The relative merits of each method for deriving cue weights were compared using a convenience sample of 40 healthy volunteers (Browne et a l 1997). Judgement analysis required 10-60 minutes for explanation and administration to the respondents. This suggests that it has limited utility in routine clinical practice or where frequent measurement is required. The authors discuss the ‘compensatory decision making purposes’ required for this weighting process. Respondents must have the ability to make an overall judgement by distinguishing the individual merits of weighted information, rather than a summed approach of all information. Essential to this process is the cognitive status of the respondents and more work is required to examine the impact of varying levels of cognition. An advantage to this process is the decreased probability of social desirability bias, and the possibility of gaining measures of internal reliability and validity for individual interviews.

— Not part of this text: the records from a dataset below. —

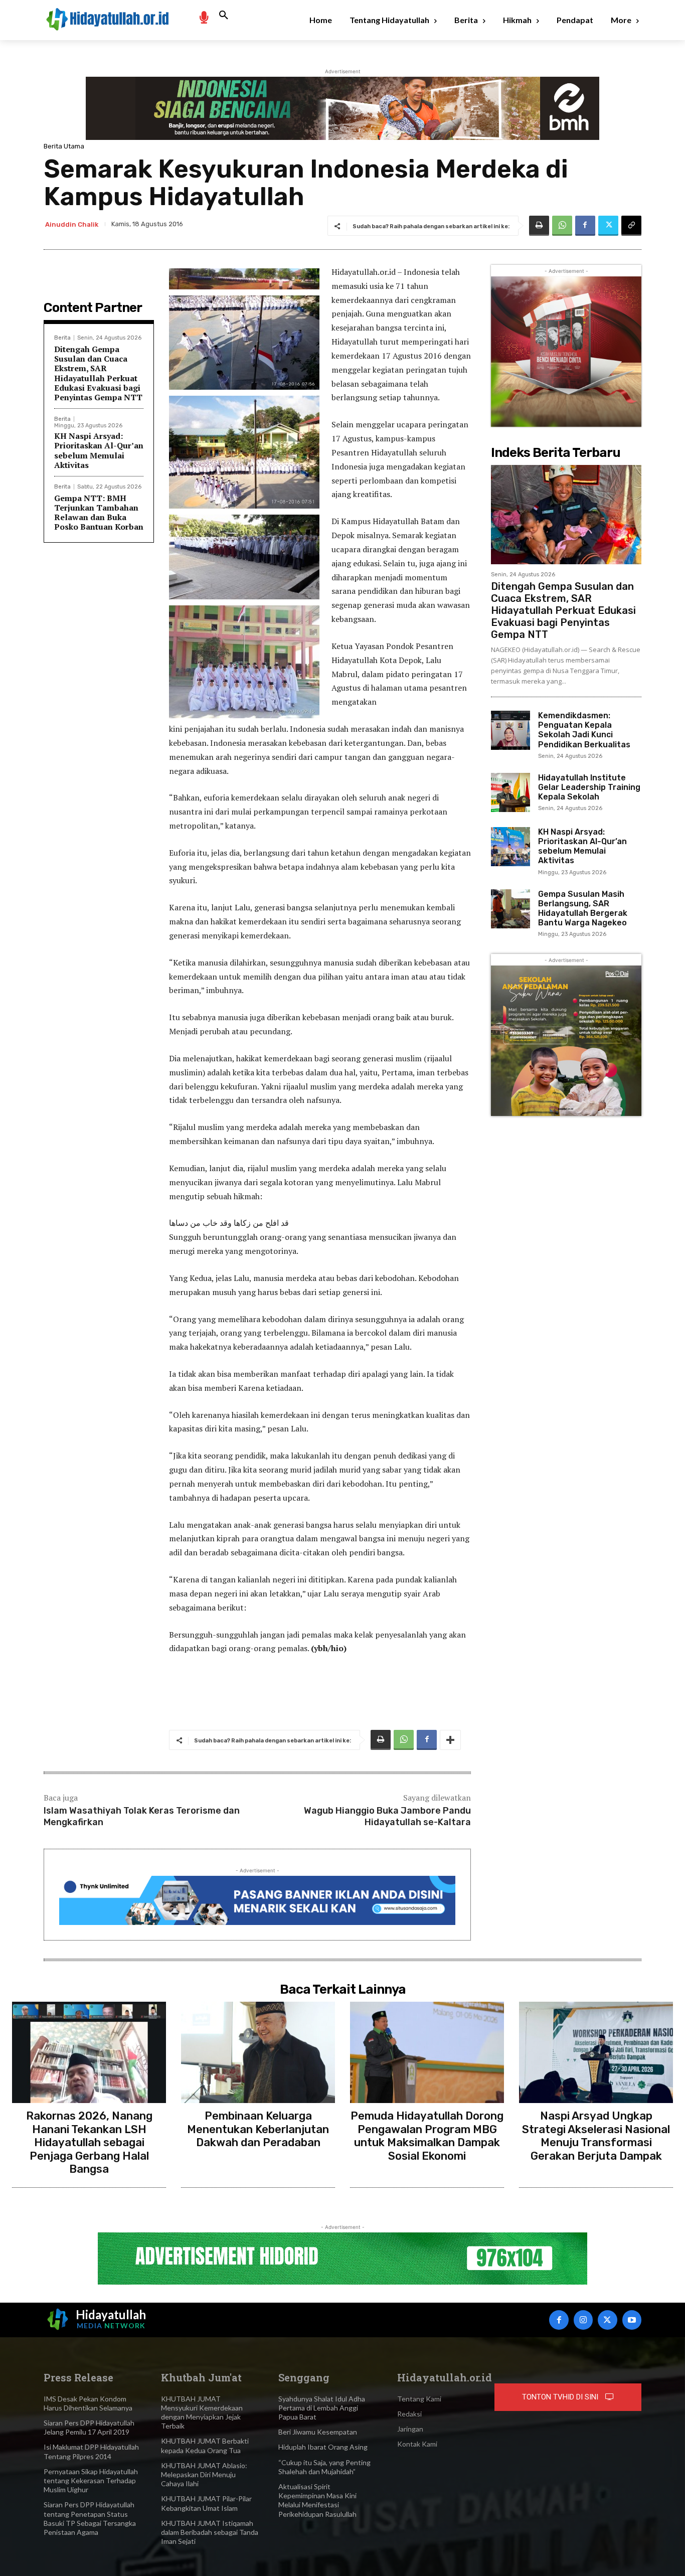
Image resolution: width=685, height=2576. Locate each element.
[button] (223, 15)
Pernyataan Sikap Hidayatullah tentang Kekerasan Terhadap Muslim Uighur (91, 2480)
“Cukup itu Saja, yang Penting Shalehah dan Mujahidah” (324, 2467)
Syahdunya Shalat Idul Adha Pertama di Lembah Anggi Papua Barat (321, 2407)
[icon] (203, 17)
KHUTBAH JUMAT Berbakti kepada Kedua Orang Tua (205, 2445)
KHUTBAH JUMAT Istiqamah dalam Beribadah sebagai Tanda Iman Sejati (209, 2532)
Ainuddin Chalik (71, 224)
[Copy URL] (631, 226)
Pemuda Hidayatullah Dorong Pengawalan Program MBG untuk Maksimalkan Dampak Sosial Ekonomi (427, 2135)
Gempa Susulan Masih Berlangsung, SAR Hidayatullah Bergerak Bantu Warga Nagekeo (582, 908)
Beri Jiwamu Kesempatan (317, 2432)
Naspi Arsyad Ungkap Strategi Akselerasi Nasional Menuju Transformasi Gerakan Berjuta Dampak (596, 2135)
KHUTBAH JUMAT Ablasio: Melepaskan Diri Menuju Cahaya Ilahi (204, 2474)
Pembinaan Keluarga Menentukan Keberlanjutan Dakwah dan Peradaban (258, 2129)
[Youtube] (631, 2319)
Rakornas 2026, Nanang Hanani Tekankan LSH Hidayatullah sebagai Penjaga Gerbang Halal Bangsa (89, 2142)
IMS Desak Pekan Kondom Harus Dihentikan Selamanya (88, 2403)
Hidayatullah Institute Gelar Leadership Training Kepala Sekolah (589, 787)
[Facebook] (585, 226)
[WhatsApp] (562, 226)
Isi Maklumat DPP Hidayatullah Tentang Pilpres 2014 (91, 2451)
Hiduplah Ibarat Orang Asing (323, 2447)
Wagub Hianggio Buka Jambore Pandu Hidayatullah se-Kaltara (387, 1816)
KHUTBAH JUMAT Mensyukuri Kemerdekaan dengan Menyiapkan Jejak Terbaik (202, 2412)
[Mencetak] (539, 226)
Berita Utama (64, 146)
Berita (62, 338)
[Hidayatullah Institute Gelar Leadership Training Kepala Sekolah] (510, 792)
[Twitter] (608, 226)
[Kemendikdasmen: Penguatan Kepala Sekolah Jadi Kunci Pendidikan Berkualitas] (510, 730)
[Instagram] (583, 2319)
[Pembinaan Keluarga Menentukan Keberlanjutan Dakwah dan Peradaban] (258, 2053)
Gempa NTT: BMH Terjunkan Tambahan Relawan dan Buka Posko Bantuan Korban (98, 513)
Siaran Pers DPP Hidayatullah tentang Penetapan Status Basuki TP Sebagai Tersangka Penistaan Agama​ (90, 2518)
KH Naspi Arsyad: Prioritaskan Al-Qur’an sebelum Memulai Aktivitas (98, 450)
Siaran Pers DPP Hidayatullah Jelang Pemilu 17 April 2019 (89, 2427)
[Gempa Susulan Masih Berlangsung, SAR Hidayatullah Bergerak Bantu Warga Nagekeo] (510, 908)
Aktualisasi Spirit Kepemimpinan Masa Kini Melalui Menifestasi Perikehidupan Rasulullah (317, 2500)
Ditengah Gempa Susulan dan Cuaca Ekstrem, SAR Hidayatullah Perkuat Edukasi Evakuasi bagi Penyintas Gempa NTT (98, 373)
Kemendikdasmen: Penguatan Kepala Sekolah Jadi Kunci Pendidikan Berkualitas (584, 730)
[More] (450, 1740)
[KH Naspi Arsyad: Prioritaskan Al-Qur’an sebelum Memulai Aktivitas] (510, 846)
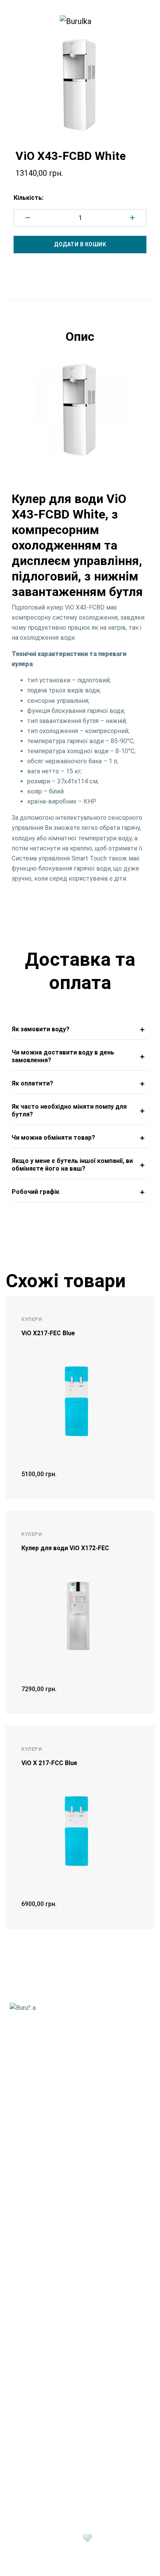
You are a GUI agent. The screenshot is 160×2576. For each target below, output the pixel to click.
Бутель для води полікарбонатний (59, 2199)
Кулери (23, 2233)
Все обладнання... (34, 2478)
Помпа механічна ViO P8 (45, 2324)
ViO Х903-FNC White (38, 2267)
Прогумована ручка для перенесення (64, 2189)
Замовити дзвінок (48, 2054)
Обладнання (33, 2434)
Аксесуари (29, 2166)
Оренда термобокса (39, 2468)
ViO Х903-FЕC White (38, 2247)
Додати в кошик (80, 244)
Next (150, 409)
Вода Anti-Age (29, 2112)
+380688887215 (49, 2034)
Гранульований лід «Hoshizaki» (53, 2401)
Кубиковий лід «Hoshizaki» (47, 2391)
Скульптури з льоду (38, 2381)
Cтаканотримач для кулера (49, 2179)
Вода (19, 2099)
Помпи (22, 2300)
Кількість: (28, 197)
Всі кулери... (26, 2277)
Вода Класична (31, 2122)
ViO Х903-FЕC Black (37, 2257)
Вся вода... (24, 2143)
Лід (16, 2367)
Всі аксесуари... (32, 2210)
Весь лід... (23, 2411)
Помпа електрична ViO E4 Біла (53, 2334)
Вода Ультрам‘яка (35, 2132)
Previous (9, 409)
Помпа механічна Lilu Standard (53, 2314)
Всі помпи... (26, 2344)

Alternatively, the direct weighting procedure disc is shorter and cognitively less demanding. However, further work is required with respondents who are cognitively impaired and to document the psychometric properties in clinical settings. Attention was drawn to the differences in the type of weight set each system was eliciting (Browne et a l 1997) and therefore, the appropriateness of comparing the two methods. Judgement analysis was designed to access implicit knowledge (unconscious thought), whereas the direct weighting procedure accesses explicit knowledge (conscious thought). It is unknown if QoL

preferences are dependent on implicit knowledge structures or information directly accessible to the individual. The authors suggested that if individuals are induced to think about their current circumstances and the interaction these have with their QoL preferences, then valid weights are more likely to be directly accessed as conscious thought (Browne et a l 1997). Measurement models such as those of Lehman’s (1988) and Oliver’s (1991) have drawn attention to the fact that irrespective of objective measurement, it is important to know the respondent’s level of satisfaction or dissatisfaction as this is likely to indicate the level of motivation a respondent would commit to improving an area of life. An added advantage of the SEIQoL approach (O’Boyle, 1994) is that patients are asked to weight life areas, therefore indicating which areas of life may take precedence in rehabilitation programmes. Where respondents have unlimited needs, limited resources can be focussed not only on those areas of life that respondents are dissatisfied with but those areas of life that are important to clients. Standardised instruments which only measure dissatisfaction without a weighting system, could assume that dissatisfaction is associated with importance. However, this could be subject to response bias such as dissatisfied feelings that respondents are expected to have when unemployed.